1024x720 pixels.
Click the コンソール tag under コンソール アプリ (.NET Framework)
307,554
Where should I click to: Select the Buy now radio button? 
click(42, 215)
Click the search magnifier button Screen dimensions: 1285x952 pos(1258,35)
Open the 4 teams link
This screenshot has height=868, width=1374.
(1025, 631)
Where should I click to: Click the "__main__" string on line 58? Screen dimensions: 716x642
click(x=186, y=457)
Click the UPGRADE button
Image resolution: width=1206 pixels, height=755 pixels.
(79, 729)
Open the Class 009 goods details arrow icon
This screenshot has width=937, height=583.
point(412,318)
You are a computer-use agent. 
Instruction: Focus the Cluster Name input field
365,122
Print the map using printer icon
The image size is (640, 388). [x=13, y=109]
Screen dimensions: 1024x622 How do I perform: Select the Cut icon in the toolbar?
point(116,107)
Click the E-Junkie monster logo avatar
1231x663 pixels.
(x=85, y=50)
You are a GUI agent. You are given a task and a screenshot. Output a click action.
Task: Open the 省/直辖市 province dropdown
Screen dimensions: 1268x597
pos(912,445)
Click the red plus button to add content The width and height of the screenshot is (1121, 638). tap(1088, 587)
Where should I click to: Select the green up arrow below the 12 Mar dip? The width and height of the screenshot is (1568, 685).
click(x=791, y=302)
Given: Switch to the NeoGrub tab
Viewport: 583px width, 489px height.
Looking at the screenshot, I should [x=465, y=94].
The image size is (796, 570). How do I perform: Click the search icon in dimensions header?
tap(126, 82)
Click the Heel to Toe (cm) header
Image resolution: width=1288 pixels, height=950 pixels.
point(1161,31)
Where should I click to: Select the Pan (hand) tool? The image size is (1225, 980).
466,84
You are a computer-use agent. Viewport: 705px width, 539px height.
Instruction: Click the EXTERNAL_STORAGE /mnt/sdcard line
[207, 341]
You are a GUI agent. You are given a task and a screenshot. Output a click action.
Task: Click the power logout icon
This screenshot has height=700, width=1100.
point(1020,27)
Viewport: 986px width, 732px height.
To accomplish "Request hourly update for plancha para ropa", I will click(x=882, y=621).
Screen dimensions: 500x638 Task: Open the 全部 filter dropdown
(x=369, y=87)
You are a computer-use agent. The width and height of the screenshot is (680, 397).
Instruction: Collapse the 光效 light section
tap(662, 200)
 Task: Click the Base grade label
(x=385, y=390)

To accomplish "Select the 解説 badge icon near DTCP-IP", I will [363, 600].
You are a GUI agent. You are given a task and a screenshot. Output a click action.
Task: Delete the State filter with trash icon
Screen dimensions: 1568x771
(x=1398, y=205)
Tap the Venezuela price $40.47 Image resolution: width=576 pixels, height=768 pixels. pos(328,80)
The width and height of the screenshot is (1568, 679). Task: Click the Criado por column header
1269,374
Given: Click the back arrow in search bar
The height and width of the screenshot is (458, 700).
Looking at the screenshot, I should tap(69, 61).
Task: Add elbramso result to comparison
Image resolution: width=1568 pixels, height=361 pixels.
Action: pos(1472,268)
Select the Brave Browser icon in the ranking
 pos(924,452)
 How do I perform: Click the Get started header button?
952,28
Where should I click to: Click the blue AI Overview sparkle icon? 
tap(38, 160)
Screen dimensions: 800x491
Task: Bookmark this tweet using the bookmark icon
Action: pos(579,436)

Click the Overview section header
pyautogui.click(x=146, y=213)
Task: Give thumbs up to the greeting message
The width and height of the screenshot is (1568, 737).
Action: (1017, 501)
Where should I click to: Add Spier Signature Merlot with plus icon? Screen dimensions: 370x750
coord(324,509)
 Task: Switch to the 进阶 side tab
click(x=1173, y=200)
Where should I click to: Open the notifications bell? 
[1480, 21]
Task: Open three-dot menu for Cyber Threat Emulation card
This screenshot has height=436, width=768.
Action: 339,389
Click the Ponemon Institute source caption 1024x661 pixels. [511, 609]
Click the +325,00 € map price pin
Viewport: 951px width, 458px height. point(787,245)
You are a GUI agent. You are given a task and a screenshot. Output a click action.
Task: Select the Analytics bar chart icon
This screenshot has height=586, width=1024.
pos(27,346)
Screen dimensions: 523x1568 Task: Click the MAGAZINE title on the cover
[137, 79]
================================
[Assigned task]
Send back the whole listing above exactly, please.

[Exercise response]
1024x720 pixels.
Click the コンソール tag under コンソール アプリ (.NET Framework)
307,554
Where should I click to: Select the Buy now radio button? 
click(42, 215)
Click the search magnifier button Screen dimensions: 1285x952 pos(1258,35)
Open the 4 teams link
This screenshot has height=868, width=1374.
(1025, 631)
Where should I click to: Click the "__main__" string on line 58? Screen dimensions: 716x642
click(x=186, y=457)
Click the UPGRADE button
Image resolution: width=1206 pixels, height=755 pixels.
(79, 729)
Open the Class 009 goods details arrow icon
This screenshot has width=937, height=583.
point(412,318)
You are a computer-use agent. 
Instruction: Focus the Cluster Name input field
365,122
Print the map using printer icon
The image size is (640, 388). [x=13, y=109]
Screen dimensions: 1024x622 How do I perform: Select the Cut icon in the toolbar?
point(116,107)
Click the E-Junkie monster logo avatar
1231x663 pixels.
(x=85, y=50)
You are a GUI agent. You are given a task and a screenshot. Output a click action.
Task: Open the 省/直辖市 province dropdown
Screen dimensions: 1268x597
pos(912,445)
Click the red plus button to add content The width and height of the screenshot is (1121, 638). tap(1088, 587)
Where should I click to: Select the green up arrow below the 12 Mar dip? The width and height of the screenshot is (1568, 685).
click(x=791, y=302)
Given: Switch to the NeoGrub tab
Viewport: 583px width, 489px height.
Looking at the screenshot, I should [x=465, y=94].
The image size is (796, 570). How do I perform: Click the search icon in dimensions header?
tap(126, 82)
Click the Heel to Toe (cm) header
Image resolution: width=1288 pixels, height=950 pixels.
point(1161,31)
Where should I click to: Select the Pan (hand) tool? The image size is (1225, 980).
466,84
You are a computer-use agent. Viewport: 705px width, 539px height.
Instruction: Click the EXTERNAL_STORAGE /mnt/sdcard line
[207, 341]
You are a GUI agent. You are given a task and a screenshot. Output a click action.
Task: Click the power logout icon
This screenshot has height=700, width=1100.
point(1020,27)
Viewport: 986px width, 732px height.
To accomplish "Request hourly update for plancha para ropa", I will click(x=882, y=621).
Screen dimensions: 500x638 Task: Open the 全部 filter dropdown
(x=369, y=87)
You are a computer-use agent. The width and height of the screenshot is (680, 397).
Instruction: Collapse the 光效 light section
tap(662, 200)
 Task: Click the Base grade label
(x=385, y=390)

To accomplish "Select the 解説 badge icon near DTCP-IP", I will [363, 600].
You are a GUI agent. You are given a task and a screenshot. Output a click action.
Task: Delete the State filter with trash icon
Screen dimensions: 1568x771
(x=1398, y=205)
Tap the Venezuela price $40.47 Image resolution: width=576 pixels, height=768 pixels. pos(328,80)
The width and height of the screenshot is (1568, 679). Task: Click the Criado por column header
1269,374
Given: Click the back arrow in search bar
The height and width of the screenshot is (458, 700).
Looking at the screenshot, I should tap(69, 61).
Task: Add elbramso result to comparison
Image resolution: width=1568 pixels, height=361 pixels.
Action: pos(1472,268)
Select the Brave Browser icon in the ranking
 pos(924,452)
 How do I perform: Click the Get started header button?
952,28
Where should I click to: Click the blue AI Overview sparkle icon? 
tap(38, 160)
Screen dimensions: 800x491
Task: Bookmark this tweet using the bookmark icon
Action: pos(579,436)

Click the Overview section header
pyautogui.click(x=146, y=213)
Task: Give thumbs up to the greeting message
The width and height of the screenshot is (1568, 737).
Action: (1017, 501)
Where should I click to: Add Spier Signature Merlot with plus icon? Screen dimensions: 370x750
coord(324,509)
 Task: Switch to the 进阶 side tab
click(x=1173, y=200)
Where should I click to: Open the notifications bell? 
[1480, 21]
Task: Open three-dot menu for Cyber Threat Emulation card
This screenshot has height=436, width=768.
Action: 339,389
Click the Ponemon Institute source caption 1024x661 pixels. [511, 609]
Click the +325,00 € map price pin
Viewport: 951px width, 458px height. point(787,245)
You are a GUI agent. You are given a task and a screenshot. Output a click action.
Task: Select the Analytics bar chart icon
This screenshot has height=586, width=1024.
pos(27,346)
Screen dimensions: 523x1568 Task: Click the MAGAZINE title on the cover
[137, 79]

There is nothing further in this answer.